--- TASK INPUTS ---

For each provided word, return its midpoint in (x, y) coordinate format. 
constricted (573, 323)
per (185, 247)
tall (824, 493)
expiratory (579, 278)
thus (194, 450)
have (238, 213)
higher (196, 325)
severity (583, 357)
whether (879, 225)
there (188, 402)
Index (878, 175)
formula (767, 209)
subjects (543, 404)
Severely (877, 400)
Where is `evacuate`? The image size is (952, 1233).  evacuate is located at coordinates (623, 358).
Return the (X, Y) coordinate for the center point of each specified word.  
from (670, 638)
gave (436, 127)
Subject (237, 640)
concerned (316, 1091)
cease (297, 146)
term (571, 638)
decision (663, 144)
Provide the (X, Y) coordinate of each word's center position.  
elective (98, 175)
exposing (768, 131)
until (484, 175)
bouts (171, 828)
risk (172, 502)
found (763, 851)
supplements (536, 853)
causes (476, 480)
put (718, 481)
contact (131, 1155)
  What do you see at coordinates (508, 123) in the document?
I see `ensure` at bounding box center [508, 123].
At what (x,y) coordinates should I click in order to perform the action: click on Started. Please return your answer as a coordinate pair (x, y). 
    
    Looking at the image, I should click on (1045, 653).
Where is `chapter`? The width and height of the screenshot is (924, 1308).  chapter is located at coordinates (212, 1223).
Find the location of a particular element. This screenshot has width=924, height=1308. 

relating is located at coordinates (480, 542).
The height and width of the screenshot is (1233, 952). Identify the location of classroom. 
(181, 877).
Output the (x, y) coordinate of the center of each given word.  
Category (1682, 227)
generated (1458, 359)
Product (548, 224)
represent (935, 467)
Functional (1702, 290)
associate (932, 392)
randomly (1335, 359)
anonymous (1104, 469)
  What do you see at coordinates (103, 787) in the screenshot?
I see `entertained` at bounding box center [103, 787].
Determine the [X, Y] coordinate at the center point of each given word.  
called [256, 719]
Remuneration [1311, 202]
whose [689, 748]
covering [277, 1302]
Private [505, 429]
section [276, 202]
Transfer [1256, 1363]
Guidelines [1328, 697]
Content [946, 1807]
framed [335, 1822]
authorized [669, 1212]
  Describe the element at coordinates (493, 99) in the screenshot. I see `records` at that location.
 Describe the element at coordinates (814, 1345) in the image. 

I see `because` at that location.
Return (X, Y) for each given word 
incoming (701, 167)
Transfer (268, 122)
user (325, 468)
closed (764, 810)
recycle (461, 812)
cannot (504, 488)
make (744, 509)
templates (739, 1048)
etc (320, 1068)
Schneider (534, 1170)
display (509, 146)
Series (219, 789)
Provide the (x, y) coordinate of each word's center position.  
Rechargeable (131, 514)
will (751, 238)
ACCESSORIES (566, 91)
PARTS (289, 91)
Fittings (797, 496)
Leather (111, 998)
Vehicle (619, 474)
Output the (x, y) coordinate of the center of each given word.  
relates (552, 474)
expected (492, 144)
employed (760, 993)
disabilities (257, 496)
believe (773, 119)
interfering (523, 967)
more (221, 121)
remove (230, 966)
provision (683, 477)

---

* PROBLEM TO WORK ON *
Can you restate all the records above, swapping "Output" for "Give" and leaving everything else as it is?

* WRITTEN ANSWER *
For each provided word, return its midpoint in (x, y) coordinate format. 
constricted (573, 323)
per (185, 247)
tall (824, 493)
expiratory (579, 278)
thus (194, 450)
have (238, 213)
higher (196, 325)
severity (583, 357)
whether (879, 225)
there (188, 402)
Index (878, 175)
formula (767, 209)
subjects (543, 404)
Severely (877, 400)
Where is `evacuate`? The image size is (952, 1233).  evacuate is located at coordinates (623, 358).
Return the (X, Y) coordinate for the center point of each specified word.  
from (670, 638)
gave (436, 127)
Subject (237, 640)
concerned (316, 1091)
cease (297, 146)
term (571, 638)
decision (663, 144)
Provide the (X, Y) coordinate of each word's center position.  
elective (98, 175)
exposing (768, 131)
until (484, 175)
bouts (171, 828)
risk (172, 502)
found (763, 851)
supplements (536, 853)
causes (476, 480)
put (718, 481)
contact (131, 1155)
  What do you see at coordinates (508, 123) in the document?
I see `ensure` at bounding box center [508, 123].
At what (x,y) coordinates should I click in order to perform the action: click on Started. Please return your answer as a coordinate pair (x, y). 
    
    Looking at the image, I should click on (1045, 653).
Where is `chapter`? The width and height of the screenshot is (924, 1308).  chapter is located at coordinates (212, 1223).
Find the location of a particular element. This screenshot has width=924, height=1308. 

relating is located at coordinates (480, 542).
The height and width of the screenshot is (1233, 952). Identify the location of classroom. 
(181, 877).
Give the (x, y) coordinate of the center of each given word.  
Category (1682, 227)
generated (1458, 359)
Product (548, 224)
represent (935, 467)
Functional (1702, 290)
associate (932, 392)
randomly (1335, 359)
anonymous (1104, 469)
  What do you see at coordinates (103, 787) in the screenshot?
I see `entertained` at bounding box center [103, 787].
Determine the [X, Y] coordinate at the center point of each given word.  
called [256, 719]
Remuneration [1311, 202]
whose [689, 748]
covering [277, 1302]
Private [505, 429]
section [276, 202]
Transfer [1256, 1363]
Guidelines [1328, 697]
Content [946, 1807]
framed [335, 1822]
authorized [669, 1212]
  Describe the element at coordinates (493, 99) in the screenshot. I see `records` at that location.
 Describe the element at coordinates (814, 1345) in the image. 

I see `because` at that location.
Return (X, Y) for each given word 
incoming (701, 167)
Transfer (268, 122)
user (325, 468)
closed (764, 810)
recycle (461, 812)
cannot (504, 488)
make (744, 509)
templates (739, 1048)
etc (320, 1068)
Schneider (534, 1170)
display (509, 146)
Series (219, 789)
Provide the (x, y) coordinate of each word's center position.  
Rechargeable (131, 514)
will (751, 238)
ACCESSORIES (566, 91)
PARTS (289, 91)
Fittings (797, 496)
Leather (111, 998)
Vehicle (619, 474)
Give the (x, y) coordinate of the center of each given word.  
relates (552, 474)
expected (492, 144)
employed (760, 993)
disabilities (257, 496)
believe (773, 119)
interfering (523, 967)
more (221, 121)
remove (230, 966)
provision (683, 477)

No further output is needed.